Wherever a line of the data contains "computer", copy that line.

• Data extracted from a collection:
*****
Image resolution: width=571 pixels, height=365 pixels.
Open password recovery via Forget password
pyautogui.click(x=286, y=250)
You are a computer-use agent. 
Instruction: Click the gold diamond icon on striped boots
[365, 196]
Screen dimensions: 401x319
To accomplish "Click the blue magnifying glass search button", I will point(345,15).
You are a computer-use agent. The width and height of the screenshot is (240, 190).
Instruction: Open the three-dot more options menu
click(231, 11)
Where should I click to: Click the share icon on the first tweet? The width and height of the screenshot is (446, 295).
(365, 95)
*****
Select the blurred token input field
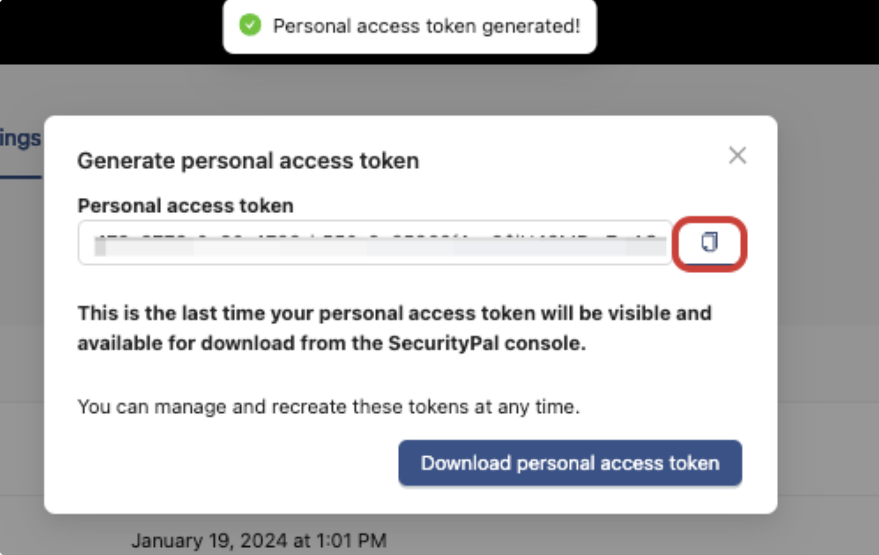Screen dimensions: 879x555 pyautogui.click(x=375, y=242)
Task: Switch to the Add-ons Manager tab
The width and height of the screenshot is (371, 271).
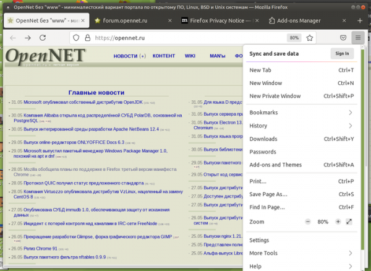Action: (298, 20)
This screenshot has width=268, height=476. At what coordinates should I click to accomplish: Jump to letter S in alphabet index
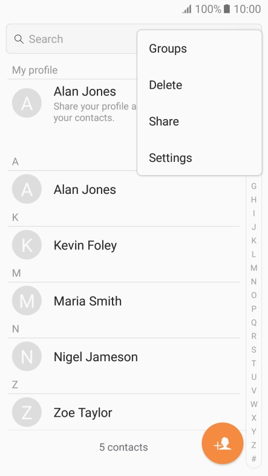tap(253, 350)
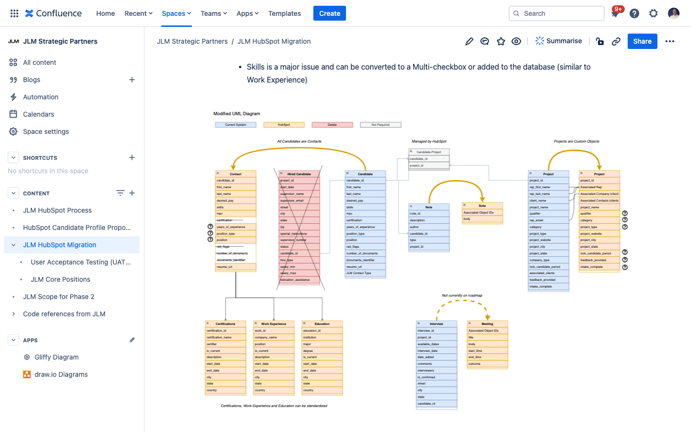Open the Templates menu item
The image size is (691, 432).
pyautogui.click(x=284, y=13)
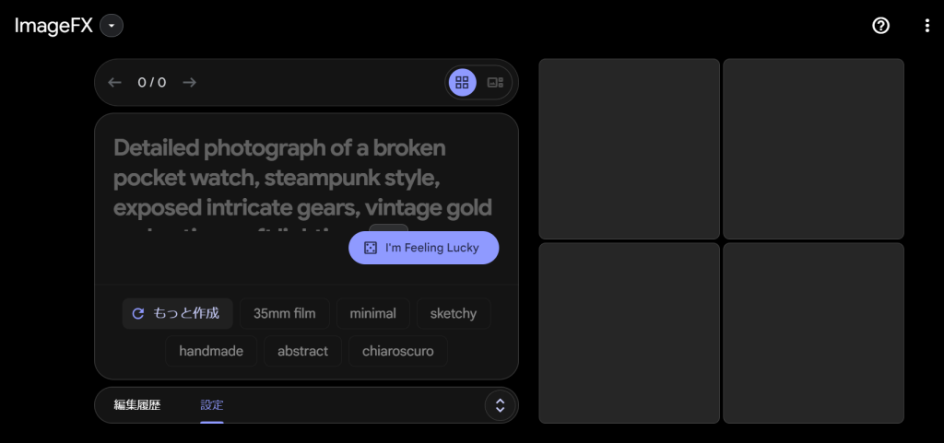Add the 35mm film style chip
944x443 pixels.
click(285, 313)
*****
• COMPLETED EXERCISE:
You are a computer-use agent. 
You are a computer-use agent. The width and height of the screenshot is (240, 190).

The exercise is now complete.